Zing Forum

Reading

Online Feedback Distillation: Enabling Small Models to Provide Reasoning Feedback Like Large Models

An innovative knowledge distillation framework that allows lightweight models to mimic the expert feedback capabilities of large models through online training, achieving a self-improvement loop in reasoning tasks.

知识蒸馏反馈循环推理模型大语言模型自我改进模型训练GSM8KChain-of-Thought
Published 2026-06-10 01:33Recent activity 2026-06-10 01:48Estimated read 8 min
Online Feedback Distillation: Enabling Small Models to Provide Reasoning Feedback Like Large Models
1

Section 01

Online Feedback Distillation: Enabling Small Models to Provide Reasoning Feedback Like Large Models (Introduction)

This article introduces an innovative knowledge distillation framework—Online Feedback Distillation—aimed at solving the feedback dilemma in reasoning models. The framework enables lightweight models to mimic the expert feedback capabilities of large models through online training, realizing a self-improvement loop in reasoning tasks. The core innovation lies in replacing fixed amateur models with adaptively learnable student models, combined with designs such as a unified model with dual roles, adaptive knowledge distillation gating, and multi-objective Pareto analysis. This reduces inference costs while improving the feedback quality of small models. The project is open-sourced on GitHub, supports multiple model configurations, and is friendly to Apple Silicon users.

2

Section 02

Feedback Dilemma of Reasoning Models

In research on improving LLM reasoning capabilities, traditional Chain-of-Thought (CoT) methods struggle to allow models to self-discover and correct reasoning errors. While expert-amateur feedback loops (e.g., the CLEAR method) have made progress, fixed amateur models cannot be improved, limiting feedback quality. This dilemma has driven the proposal of the Online Feedback Distillation framework.

3

Section 03

Core Innovations of the Online Feedback Distillation Framework

The core innovation of this project is the Online Feedback Distillation framework, which replaces fixed amateur models with adaptively learnable student models.
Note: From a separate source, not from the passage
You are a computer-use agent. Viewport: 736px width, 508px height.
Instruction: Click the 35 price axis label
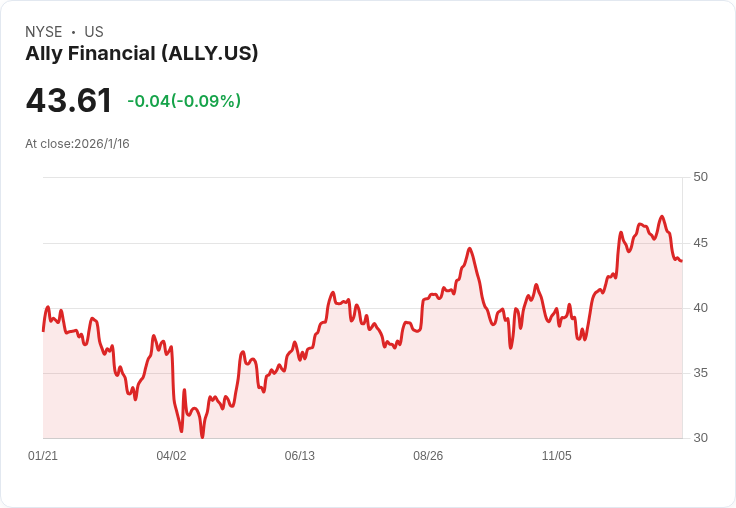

Key design highlights include: 1. Unified model with dual roles: The large model acts as both the base model (generating initial answers) and the expert feedback provider (offering improvement suggestions), enhancing process efficiency; 2. Adaptive knowledge distillation gating: An EMA-based weighting strategy that triggers KD training only when the student model lags behind, avoiding unnecessary computations; 3. Multi-objective Pareto frontier analysis: Determines the KD stopping threshold through multi-dimensional metrics (language model loss, hidden layer alignment, etc.).

4

Section 04

Detailed Technical Architecture

The Online Feedback Distillation process steps are as follows: 1. Initial Answer Generation: The expert model generates initial answers; 2. Bidirectional Feedback Generation: The expert and student models generate feedback and scores respectively; 3. KD Trigger: If the student's score does not reach the threshold, start the KD network; 4. Adaptive Training: Train the student model using an EMA-weighted KD strategy with four loss functions; 5. Feedback Merging: Merge feedback from both models with priority given to expert feedback; 6. Answer Revision and Self-Criticism: Apply merged feedback to revise answers and generate final results.

5

Section 05

Model Configuration and Hardware Requirements

The project supports flexible model selection:

Role Default Model Alternative Model
Expert/Base Model Qwen2.5-7B-Instruct Llama-3.1-8B-Instruct
Student/Amateur Model Qwen2.5-1.5B-Instruct Llama-3.2-1B-Instruct
The default uses the Qwen2.5 series, no HuggingFace login required, and supports Apple Silicon MPS acceleration. Hardware requirements: Apple Silicon needs 16GB+ memory; CUDA GPU needs 16GB+ VRAM (e.g., A100, 3090); CPU is feasible but slower.
6

Section 06

Experiments and Evaluation

The project supports experiments on datasets like the GSM8K mathematical reasoning benchmark. Baseline comparisons include methods such as CLEAR, CoT, and CoD. Evaluation metrics cover multi-dimensional measures like BERTScore, ROUGE, BLEU, toxicity detection, and cosine similarity to ensure comprehensive performance assessment. A fast single-benchmark test script and complete suite tests are provided.

7

Section 07

Practical Significance and Application Prospects

This research opens a new path for efficient reasoning model training: 1. Reduce inference costs: Small models can self-improve without frequent calls to large models; 2. Model capability transfer: The reasoning and feedback capabilities of large models can be transferred to small models, supporting edge device deployment; 3. Continuous learning: The online learning feature allows models to continuously improve their capabilities during use.

8

Section 08

Summary and Reflections

The Online Feedback Distillation framework combines the efficiency of knowledge distillation with the quality of feedback loops, avoiding over-training through adaptive mechanisms. It represents an important direction for reasoning model training—building self-reflective and self-improving intelligent systems. For developers, this is a noteworthy open-source project that provides valuable insights for constructing cost-effective AI reasoning systems.